HIV/AIDS telah menjadi pandemi di seluruh dunia. Penularan HIV/AIDS di Indonesia juga memerlukan langkah antisipatif sejak dini. Apalagi dengan munculnya kelompok rentan pada kalangan remaja berusia antara 15-24 tahun. Ini menjadi pusat dari pandemi AIDS dalam hal penularan, kerentanan, dan dampak. Diperkirakan 4000-5000 orang pada kelompok ini terjangkit HIV setiap harinya di dunia.

“Indonesia sudah dalam kategori high risk epidemic dengan peningkatan di atas lima persen setahun. Makanyanya kita pilih ke anak muda, karena mereka yang paling rentan,” kata Lutfi Nurhidayat, 27 tahun, koordinator program Yayasan AIDS Indonesia. Yayasan AIDS Indonesia adalah organisasi nirlaba (non profit) untuk mewujudkan kepedulian terhadap masalah-masalah yang berkaitan dengan penanggulangan HIV/AIDS, khususnya di kalangan usia produktif angkatan kerja. Yayasan ini ada sejak 13 Agustus 1993.

Yayasan ini aktif melakukan kampanye ke sekolah, kampus, dan tempat-tempat nongkrong, seperti pusat perbelanjaan. Tak hanya itu, ada pula kegiatan dalam bentuk event, seperti kuis diskusi interaktif bersama anak sekolah seluruh Jabodetabek pada tahun 2001. Yayasan AIDS Indonesia memang ingin memaksimalkan proses penyebaran informasi ke kalangan usia muda ini. Luthfi sudah menjadi relawan sejak tahun 2000. Sekarang, ia juga sebagai konselor tatap muka untuk memberikan informasi langsung ke keluarga atau ODHA. Sesi konseling ini biasanya bisa terjadi empat kali perbulannya, tergantung permintaan klien.

“Kalau penyuluhan dikasih informasi lebih general, misal cara penularannya dan data kasusnya. Kita kan cuma education saja. Lebih preventif,” tutur Hendra, 23 tahun. Eggu, begitu panggilannya, sudah menjadi relawan sejak lima tahun lalu. Ia masuk Yayasan AIDS Indonesia karena diajak temannya. Sebelumnya, Eggu sama sekali tidak peduli dengan HIV/AIDS.

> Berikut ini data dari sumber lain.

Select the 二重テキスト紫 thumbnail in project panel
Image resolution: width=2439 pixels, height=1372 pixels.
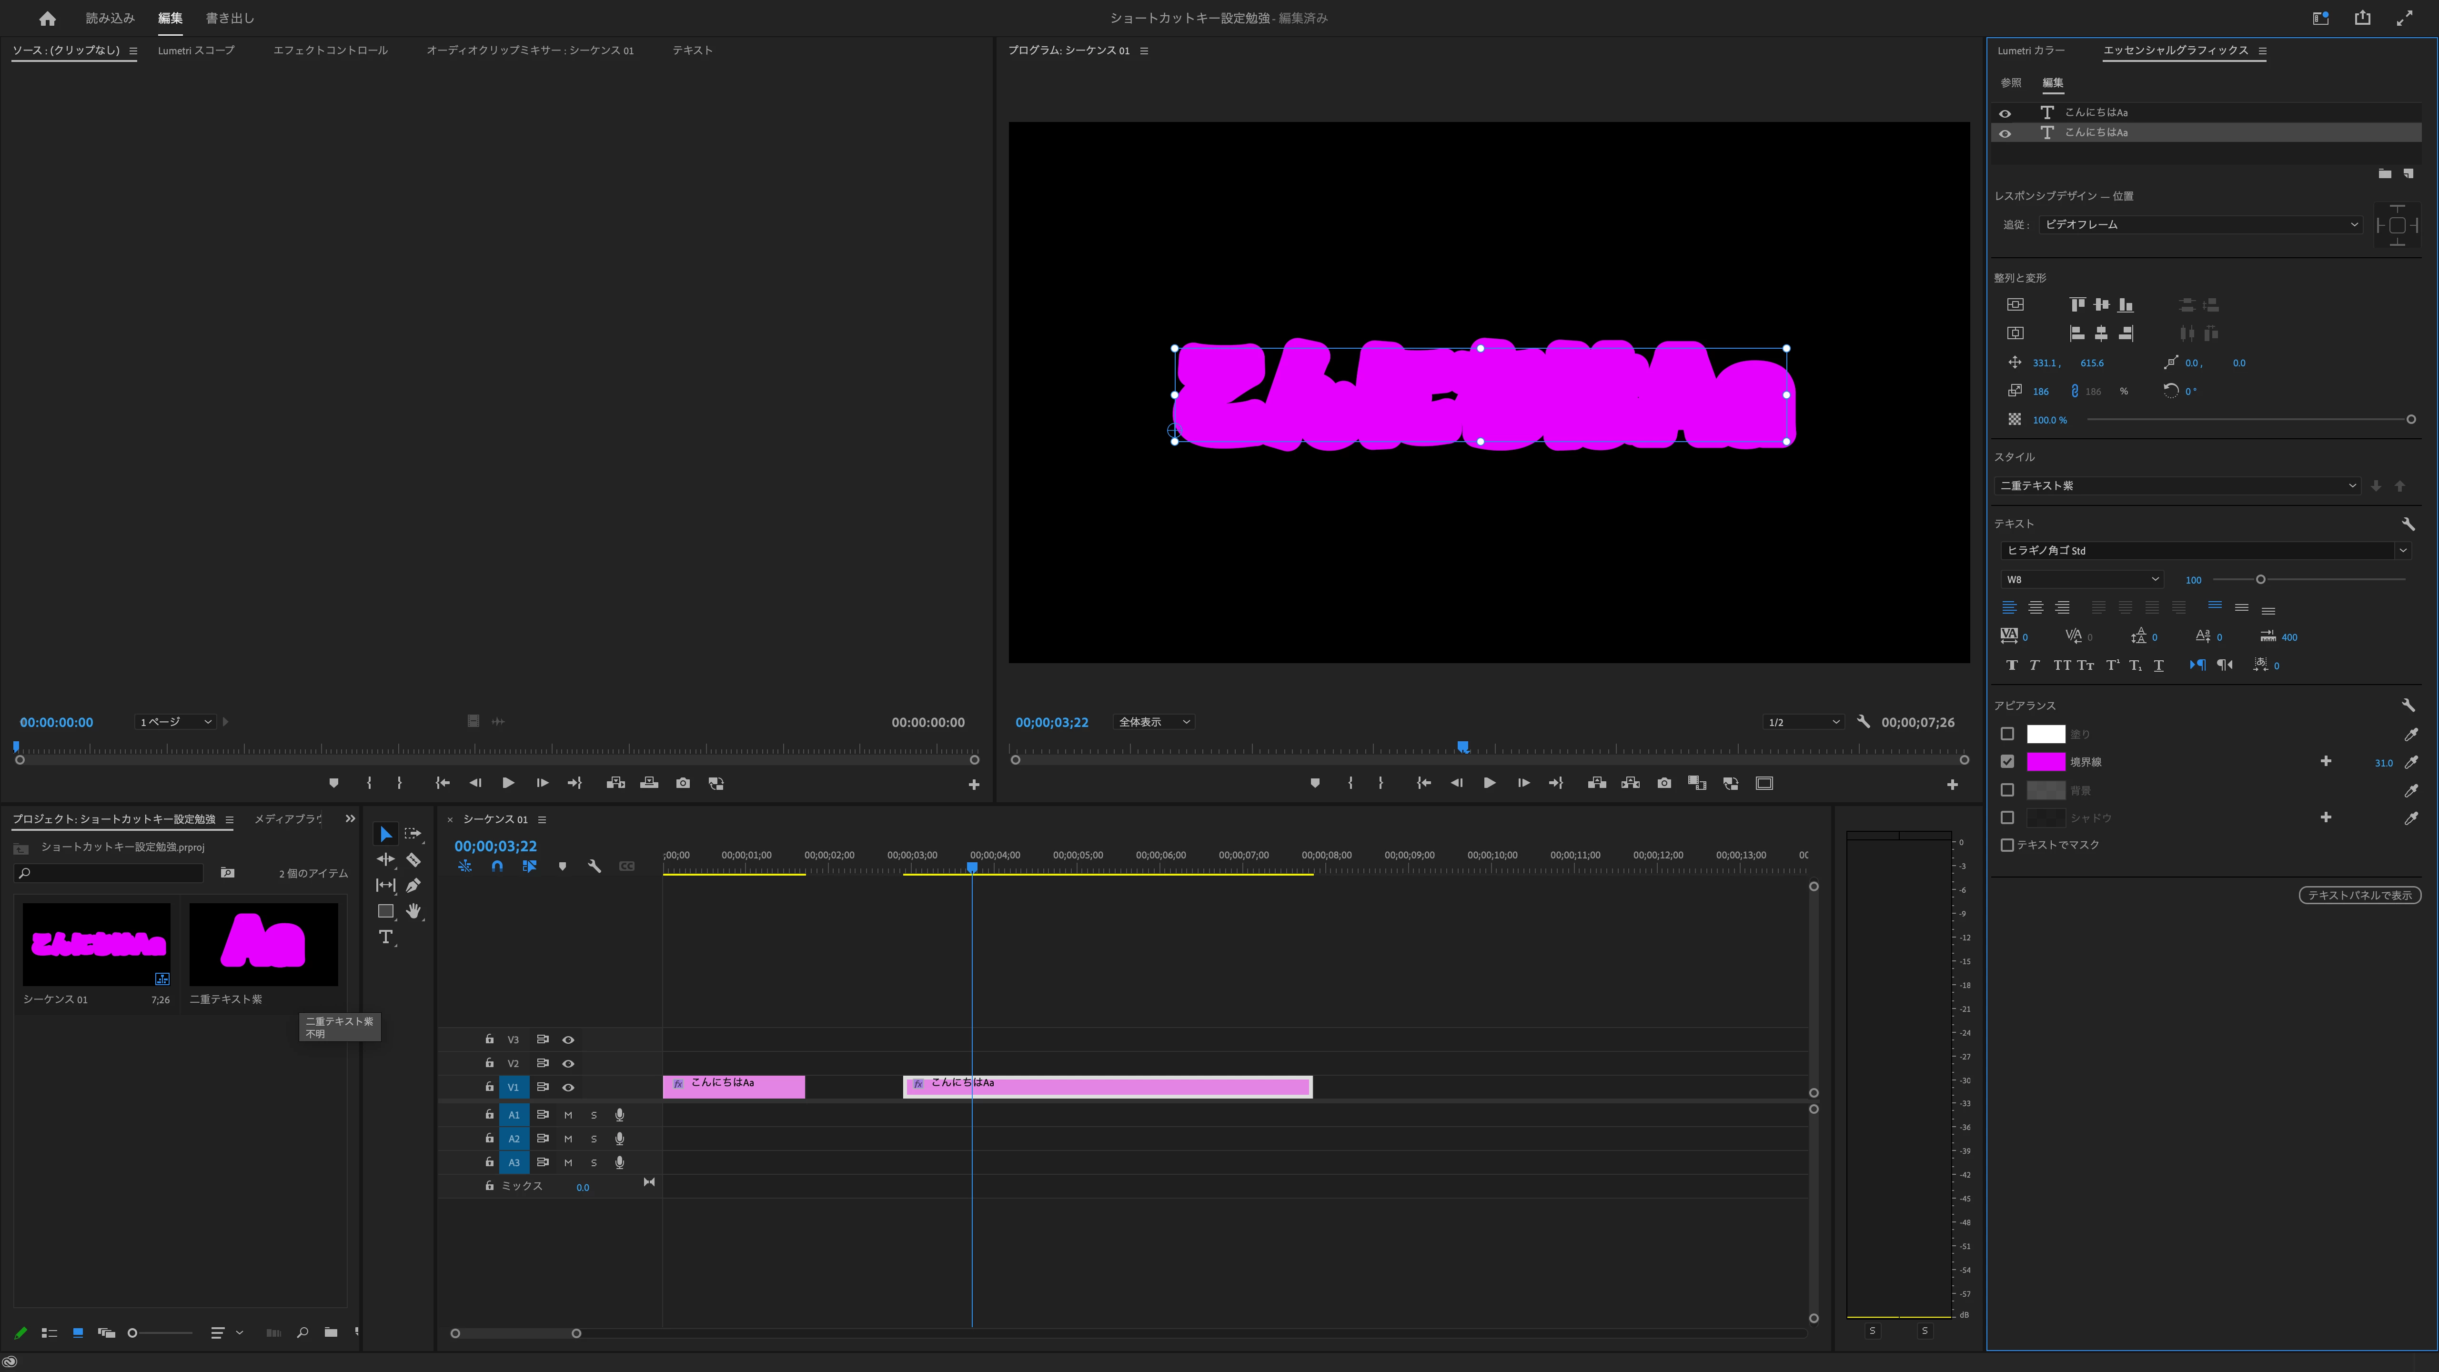coord(263,944)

Alasan sama diucapkan oleh Wiji Rochani, 23 tahun. Ia bergabung dengan Yayasan AIDS Indonesia karena banyak relawan yang seusianya. Kebetulan, Wiji adalah angkatan relawan terakhir yang baru masuk tahun lalu. Sekarang, Wiji mengaku kalau kepeduliannya terhadap isu HIV/AIDS sudah meningkat daripada sebelumnya.